Film School
With its staccato editing and pulp visions of a very non-Buffy Sarah Michelle Gellar getting down and dirty, James Toback’s Harvard Man should have made more of an impact upon its limited release. But it’s too edgy for the Buffy fanbase and too drug-laden for the theater chains, who’d rather show heads being cleaved in half than acid trips.
When Toback visits Kansas City to screen Harvard Man for the upcoming Kansas City Filmmakers Jubilee Indy Film Showcase, he gets to speak for himself about a movie critics have said exemplifies the so-bad-it’s-good genre.
Toback’s Two Girls and a Guy and Black and White both starred his pal Robert Downey Jr. In its exploration of white youths’ adoption of black hip-hop culture and parlance, Black and White seemed to be one of the few American films of the last five years that was really about something. This observation sends Toback into a rant about how disgusted he is with modern filmmaking and filmmakers.
“Movies marketed effectively today have to be marketed by one loud note — simple to describe and simple to receive,” he says. “Everyone wants to make a profit — that’s not the issue. But now it’s all about gross; the business has become a quest to gross $100 million and … if you’re on the wrong side of that equation, you’re fucked. The good side: I can make the movies I want.”
Harvard Man opens with split screens. A Harvard basketball game is going on in half the frame; in the other, Gellar and the title character, played by Adrian Grenier, have noisy sex beneath a Gauguin poster. The fact that Grenier — a skinny 5-feet-10-inches — plays college ball is the first of several credulity-stretching aspects that make the film a bit translucent. If you buy this, Toback seems to insist, then you also must accept Gellar as a mafioso princess and the parakeet-voiced Joey Lauren Adams as a Harvard philosophy professor lecturing on Kierkegaard.

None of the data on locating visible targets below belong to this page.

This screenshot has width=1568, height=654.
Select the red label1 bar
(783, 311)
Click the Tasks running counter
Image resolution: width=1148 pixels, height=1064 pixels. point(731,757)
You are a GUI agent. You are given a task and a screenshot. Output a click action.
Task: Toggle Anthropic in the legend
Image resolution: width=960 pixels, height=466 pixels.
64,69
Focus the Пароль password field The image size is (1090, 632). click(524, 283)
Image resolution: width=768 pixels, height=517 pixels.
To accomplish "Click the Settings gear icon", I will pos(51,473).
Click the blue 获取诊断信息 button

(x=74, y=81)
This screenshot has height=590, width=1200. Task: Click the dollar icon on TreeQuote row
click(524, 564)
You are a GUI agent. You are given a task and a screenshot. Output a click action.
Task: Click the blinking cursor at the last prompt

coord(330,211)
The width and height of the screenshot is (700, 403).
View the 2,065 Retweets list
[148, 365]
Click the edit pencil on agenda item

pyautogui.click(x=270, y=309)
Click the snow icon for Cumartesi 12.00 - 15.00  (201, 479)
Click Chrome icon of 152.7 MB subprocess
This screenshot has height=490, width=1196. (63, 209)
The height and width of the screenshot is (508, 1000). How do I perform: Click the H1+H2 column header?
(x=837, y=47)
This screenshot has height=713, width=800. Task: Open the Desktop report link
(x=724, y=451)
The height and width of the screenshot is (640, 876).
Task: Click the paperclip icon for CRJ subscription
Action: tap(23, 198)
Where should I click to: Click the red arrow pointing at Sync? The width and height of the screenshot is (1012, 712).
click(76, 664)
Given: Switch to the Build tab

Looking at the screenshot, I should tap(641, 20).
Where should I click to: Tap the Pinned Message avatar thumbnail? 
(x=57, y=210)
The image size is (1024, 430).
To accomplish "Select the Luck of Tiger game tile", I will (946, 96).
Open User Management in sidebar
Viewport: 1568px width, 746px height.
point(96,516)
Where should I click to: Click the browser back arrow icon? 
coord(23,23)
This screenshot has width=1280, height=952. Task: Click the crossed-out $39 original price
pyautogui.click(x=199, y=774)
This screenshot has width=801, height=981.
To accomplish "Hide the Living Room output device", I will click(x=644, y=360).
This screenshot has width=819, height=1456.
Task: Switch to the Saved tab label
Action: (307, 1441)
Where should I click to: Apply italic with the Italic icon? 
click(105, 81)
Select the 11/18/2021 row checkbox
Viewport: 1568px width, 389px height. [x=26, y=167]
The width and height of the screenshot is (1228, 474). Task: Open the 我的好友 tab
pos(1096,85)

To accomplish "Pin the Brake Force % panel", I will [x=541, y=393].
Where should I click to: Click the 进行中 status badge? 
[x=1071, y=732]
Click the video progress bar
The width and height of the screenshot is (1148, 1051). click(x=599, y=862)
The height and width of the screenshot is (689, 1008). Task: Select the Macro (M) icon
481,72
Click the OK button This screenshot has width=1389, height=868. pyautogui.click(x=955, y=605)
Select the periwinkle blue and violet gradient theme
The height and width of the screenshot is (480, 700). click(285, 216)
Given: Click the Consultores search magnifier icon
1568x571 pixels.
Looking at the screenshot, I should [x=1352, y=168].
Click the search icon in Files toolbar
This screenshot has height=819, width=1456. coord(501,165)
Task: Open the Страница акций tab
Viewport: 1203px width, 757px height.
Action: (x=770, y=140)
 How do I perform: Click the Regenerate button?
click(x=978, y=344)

When Grenier’s character takes a massive dose of acid (Toback did the same thing while a Harvard man), it’s not an accident or a goof. The boy’s interests are scholarly and introspective. And his split affections between Gellar and Adams provoke thoughtful discussions about what sex partners want when the sex is exhausted.
Gellar, who hinted at her dark side in Cruel Intentions but is known to toddlers everywhere from Scooby-Doo, had no reservations about her clothed but graphic sex scenes. “When she decided to work with me, anyone who works for her [who might have objected] had to get out of the way,” Toback says. “She’s extremely clear-headed and almost unique that way. Most [young stars] run a Gallup poll about who they’re supposed to like and work with. Sarah’s far too directly opinionated for that.”